Por duas ou três vezes já escrevera sobre uma possível fuga da sua rotina. Recordava-se que seu amigo Roberto, da última vez que falara em fuga até se preocupara.
Dizia que a sua fuga seria boa e espetacular. E para ser boa teria que ter uma ótima companhia. Como nesse trechinho da música: "Ai, morena! Viver é bom, esquece as penas. Vem morar comigo em Babylon."
Para tranquilizar seus amigos, dizia que jamais adotaria, por exemplo, a solução dos que fogem da vida pelo suicídio, na ponte Golden Gate, na cidade de São Francisco. Achava essa atitude de extremo mau gosto. Um ato insípido, feio e doloroso. E o pior: o sujeito acabava ali com suas emoções. Não, a sua fuga era para a vida e não para a morte.
Como adorava emoções fortes, a fuga espetacular, com o coração acelerado, o pensamento a mil, era tudo de bom para ele. Havia adquirido esse gosto, quando da sua primeira expulsão de sala de aula, ainda no primário. Foi uma emoção única, um misto de medo e de alegria. Medo do castigo que viria dos pais. E alegria por se libertar daquela sala de aula enfadonha, com professores, em geral, sem a menor graça. Para não cometer injustiças, contava que teve professores maravilhosos, muito poucos, mas teve. Por exemplo, jamais fez bagunça nas aulas de um certo professor de história. Um cara espetacular. Então, quando ele pegava a pastilha Valda daquela latinha amarela, para melhorar a sua voz, cansada de tanto dar aulas, ele se deliciava e achava o máximo!
Lembrando-se do seu tempo da "juventude transviada", da época dos filmes de James Dean, e devidamente experimentado em todas as revoluções de costumes que experimentara com entusiasmo, desde os hippies até o zen budismo, ele chamaria aquela moça dos seus sonhos e diria: "vem namorar comigo, fulaninha, pois vou ensinar a você como se ama, pois nenhum babaca da sua idade, ou de menos idade, saberia lhe amar como eu."
O país ideal para a fuga, imaginava, seria Portugal. Mas acaba descartando essa hipótese, porque queria total privacidade. A língua seria muito familiar e não estava querendo intimidades. Assim, uma cidade que tem tudo, pelo lado prático, escolheria a cidade de Nova York, para viver com a moça.
Ele, um rebelde sem causa, de repente, teve um insight. Agora sabia por que desejava tanto fugir.
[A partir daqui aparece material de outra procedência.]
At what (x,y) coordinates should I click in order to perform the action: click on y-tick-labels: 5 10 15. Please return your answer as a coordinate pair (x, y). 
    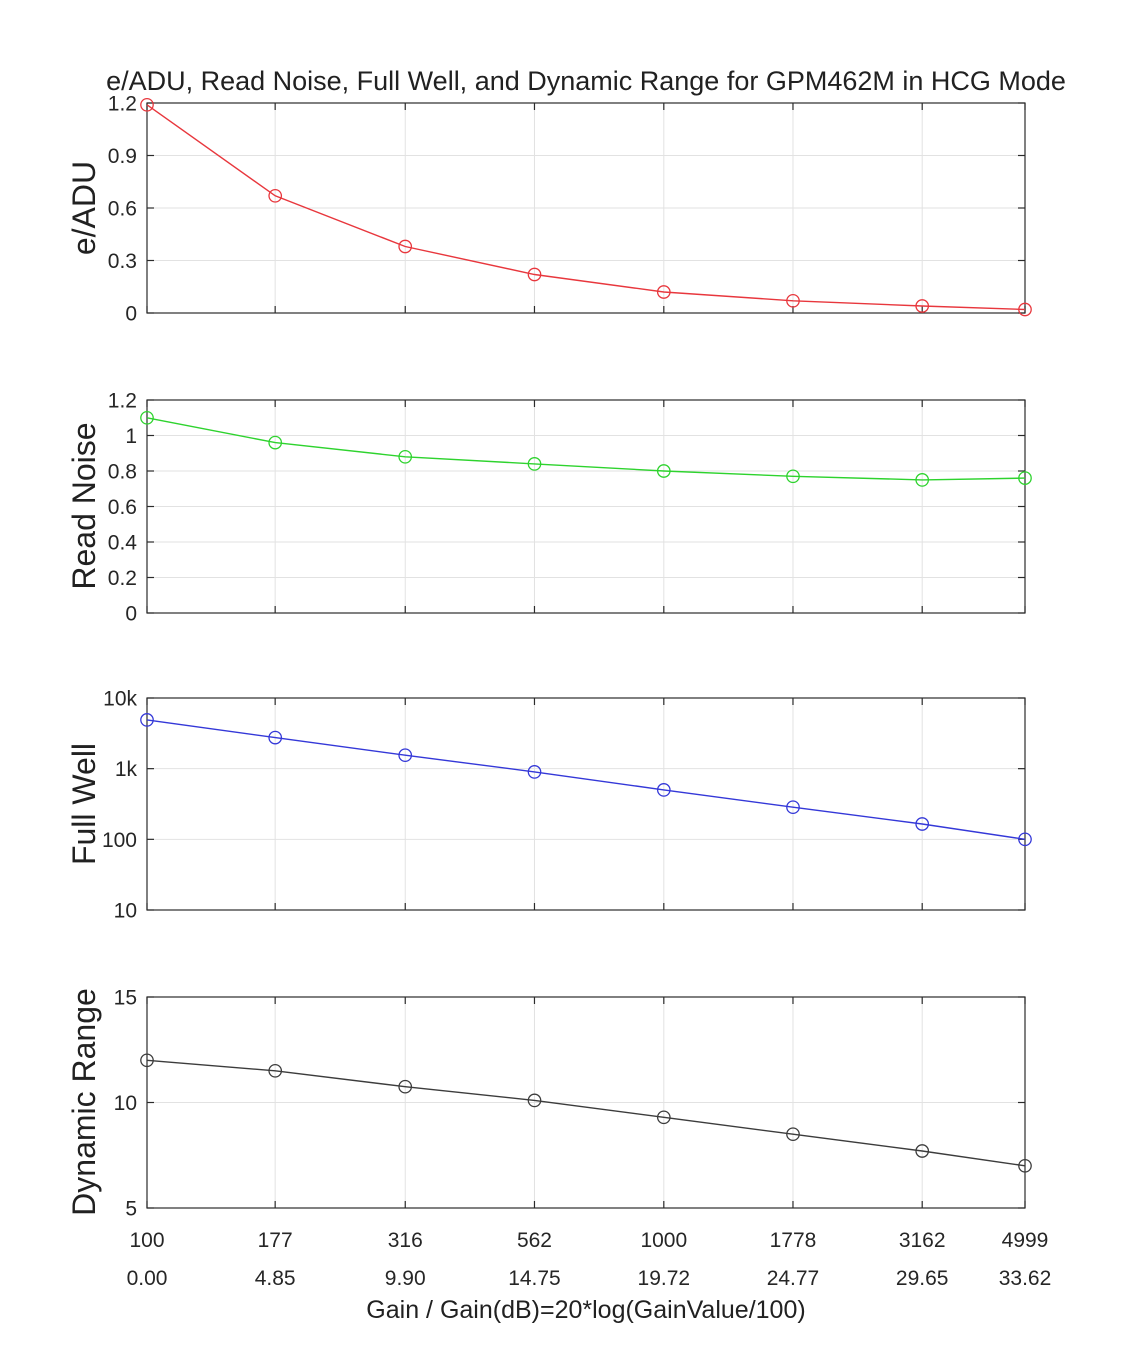
    Looking at the image, I should click on (126, 1104).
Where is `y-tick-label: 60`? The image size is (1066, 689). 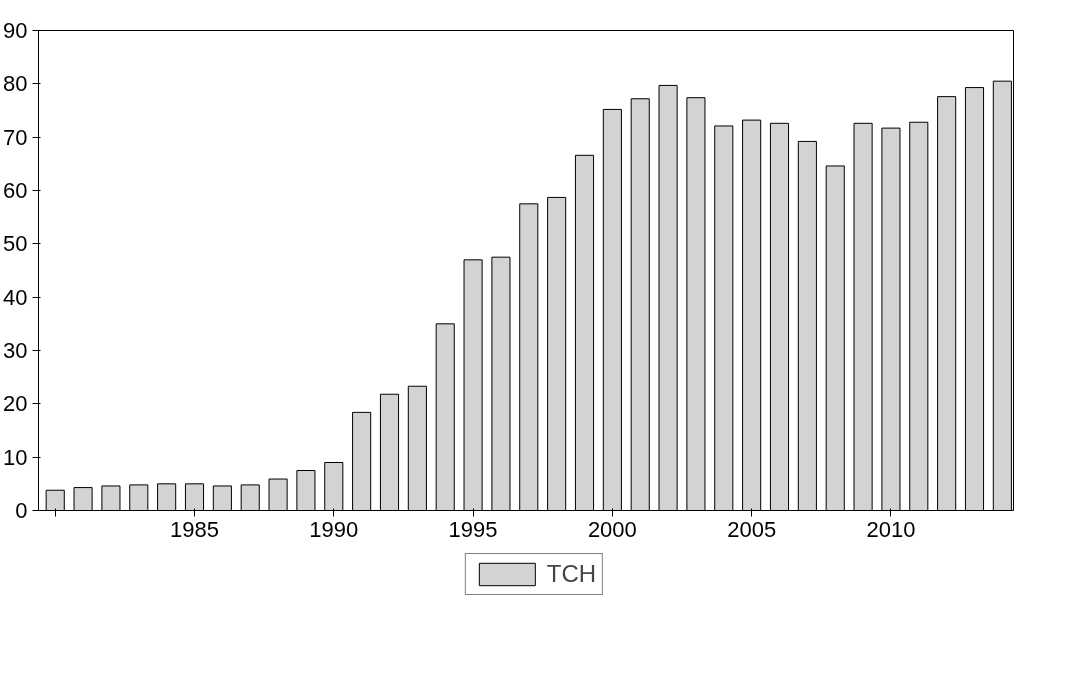 y-tick-label: 60 is located at coordinates (16, 190).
Pensava: "Dizem que sempre voltamos à nossa infância, período mais marcante de nossas vidas."
Então era isso: a sua fuga representaria uma expulsão indireta dequela sala de aula, transformada hoje na sua rotina atual.
Estava tudo resolvido. Estava louco para ser expulso. Sentir aquele misto de medo e alegria. O diabo é que ainda não conseguira aquela intimidade com a moçoila dos seus sonhos.
Por enquanto, na cozinha, no seu amado Brasil, onde se sentia à vontade, ia arquitetando sua evasão. E sorria, ao imaginar o número imenso de pessoas que já sonharam assim, "chutando o pau da barraca", "chutando o balde", dando uma belíssima guinada para melhor em suas vidas... E se via usando o palavrão que ele mais adorava: " Mando à merda todo o meu passado."
E, por enquanto, sonhava...
Nota do autor : o conto é um exercício criativo e não guarda semelhança com a vida real.